Men's Journal magazine awarded Artisans of Leisure the Best Luxury Tour Operator in their 2026 Travel Awards.

In their annual survey that rates travel companies according to client satisfaction, quality of service, sustainability, education, and other criteria, National Geographic Adventure magazine named Artisans of Leisure one of the best luxury travel outfitters in the world. National Geographic Traveler has named the company's tours to their 50 Tours of a Lifetime in multiple years. Trade publication Recommend said, “Travel industry insiders go as far as saying that Artisans of Leisure hasn’t merely raised the bar when it comes to private touring—they claim Artisans of Leisure is the bar.”

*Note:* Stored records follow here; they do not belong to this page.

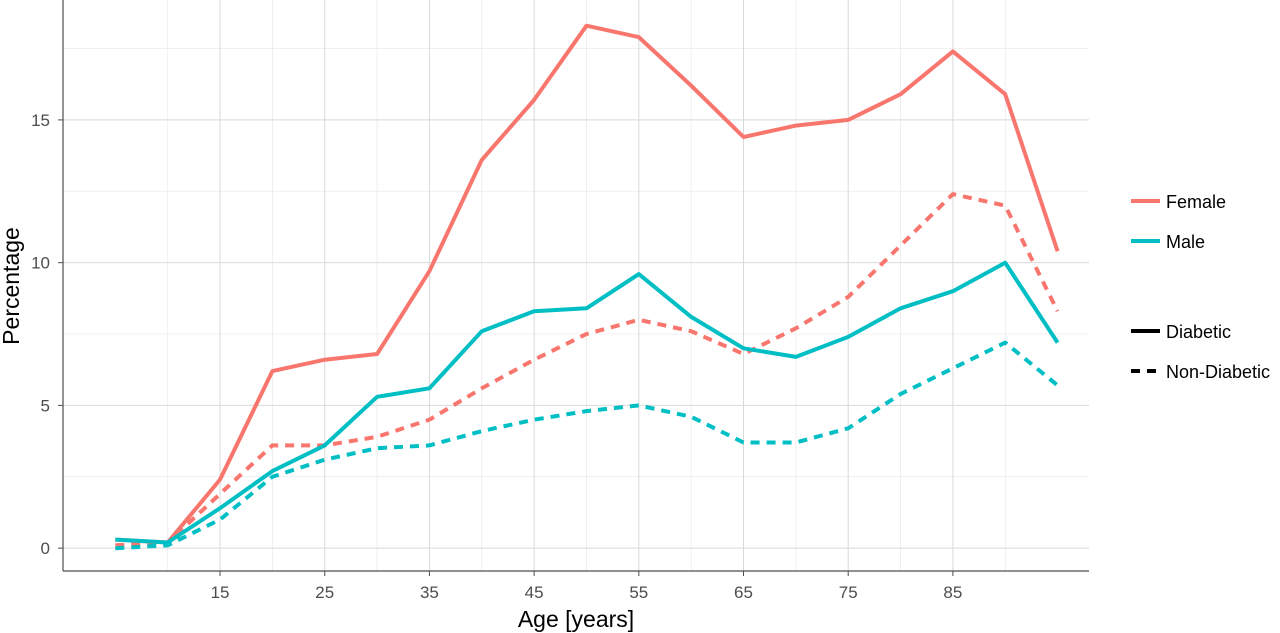  What do you see at coordinates (46, 548) in the screenshot?
I see `y-tick-label: 0` at bounding box center [46, 548].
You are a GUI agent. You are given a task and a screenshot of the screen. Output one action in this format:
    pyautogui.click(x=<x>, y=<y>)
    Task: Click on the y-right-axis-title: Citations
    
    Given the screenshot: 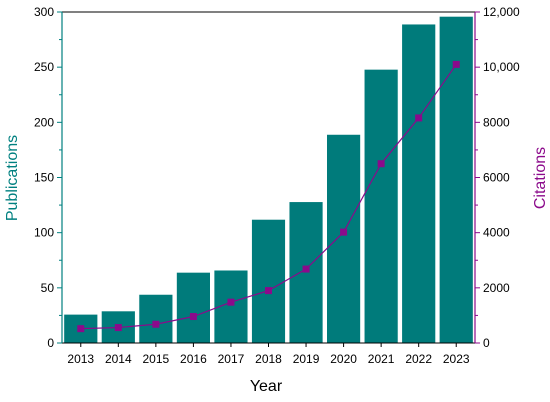 What is the action you would take?
    pyautogui.click(x=540, y=178)
    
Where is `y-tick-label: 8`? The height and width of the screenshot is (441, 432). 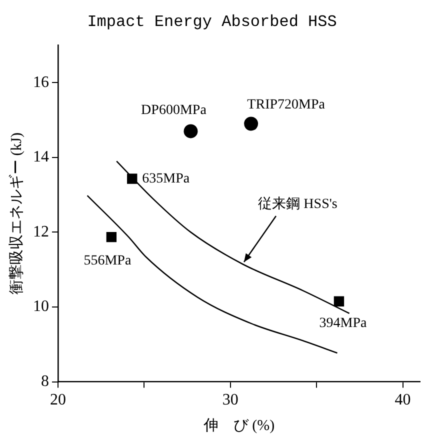
y-tick-label: 8 is located at coordinates (45, 382).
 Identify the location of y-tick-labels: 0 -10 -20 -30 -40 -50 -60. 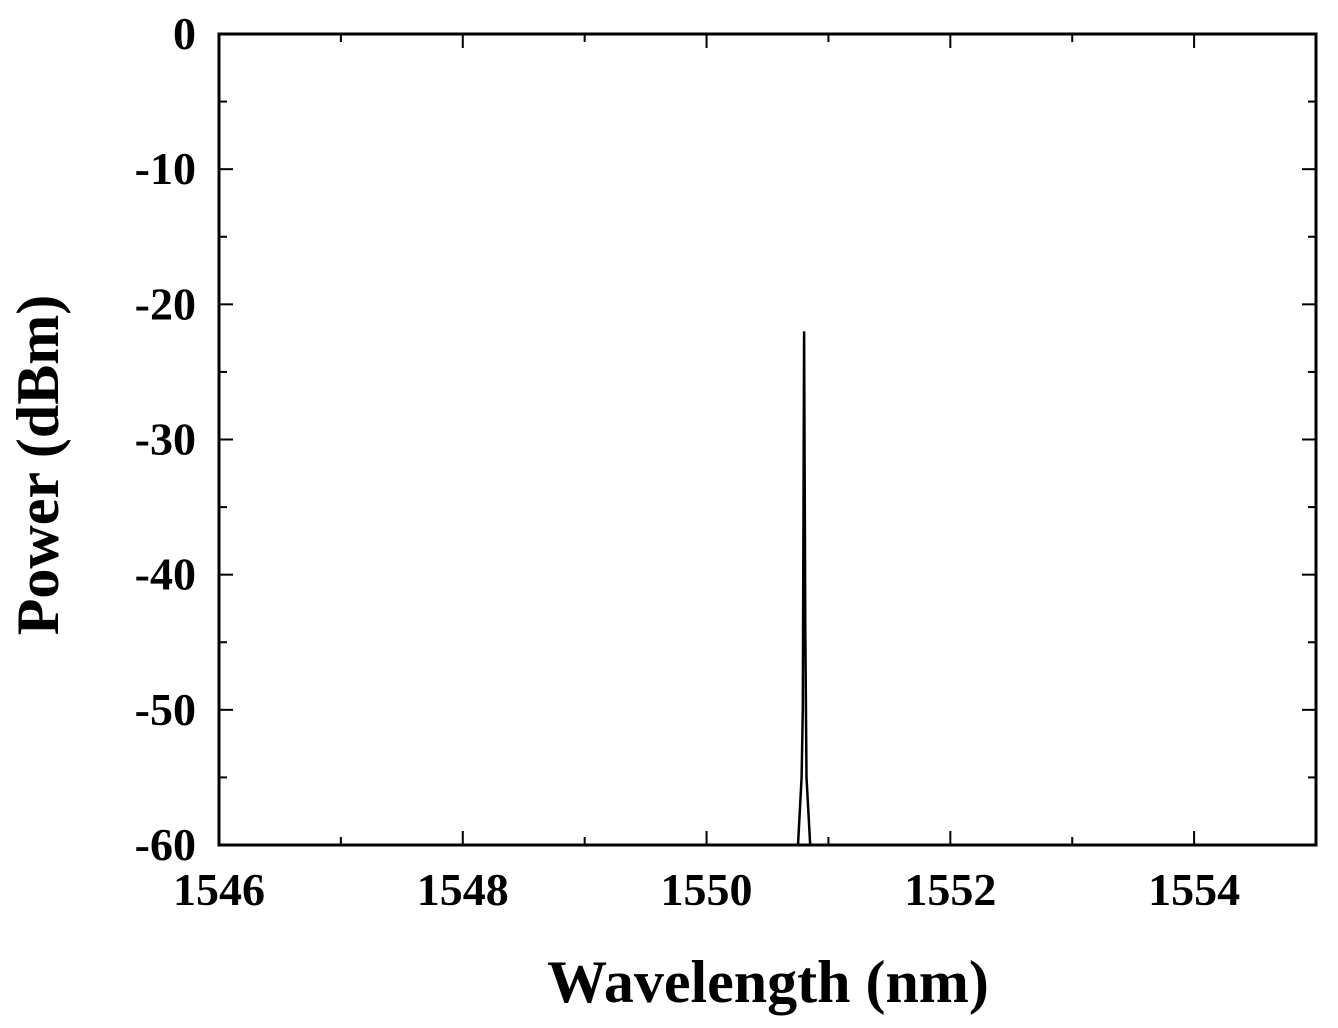
(166, 439).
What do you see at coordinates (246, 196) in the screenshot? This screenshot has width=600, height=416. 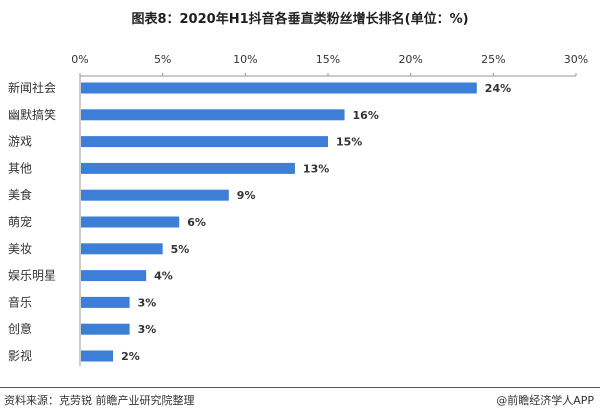 I see `data-label: 9%` at bounding box center [246, 196].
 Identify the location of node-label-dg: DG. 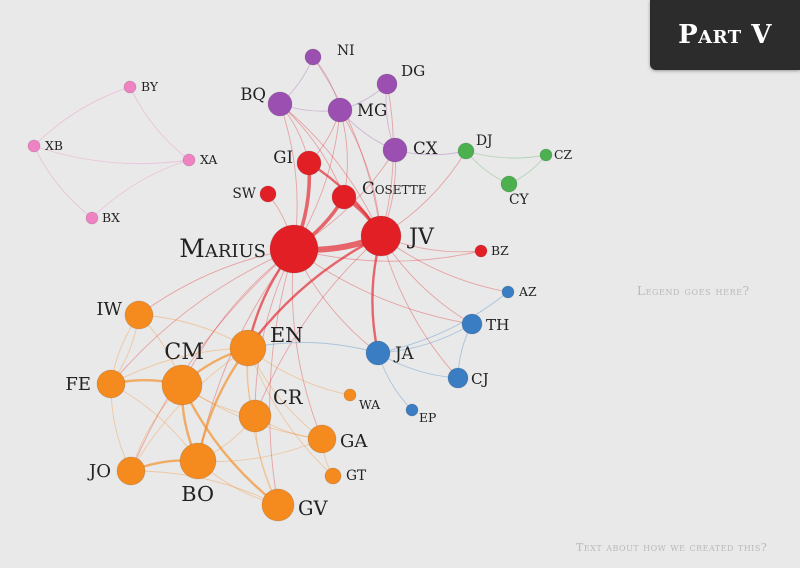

The company's tours have been listed in the Condé Nast Traveler magazine Dream List repeatedly. Artisans of Leisure tours have been recommended by The New York Times, Condé Nast Traveler, Travel + Leisure, Forbes, NBC’s Today show, CNN, Frommer's, Fodor’s, and other major newspapers, magazines, guidebooks, affluent market studies and trade publications.

==Products and services==
Artisans of Leisure specializes in luxury Foreign Independent Travel (FIT) and arranges tours with a cultural focus in 70 countries.

The company also offers special-interest tours focusing on various themes, such as culinary tours, family tours, art and architecture tours, active travel, garden tours, tours for travelers with food allergies and dietary restrictions, and religious heritage tours. The company also designs one-of-a-kind international honeymoons and offers a honeymoon registry.

Artisans of Leisure is noted for incorporating specialized experiences into their tours, such as philanthropic activities, specialized shopping excursions, special lessons and classes such as Japanese tea ceremony and Italian cooking, and innovative activities for families, couples and groups of friends.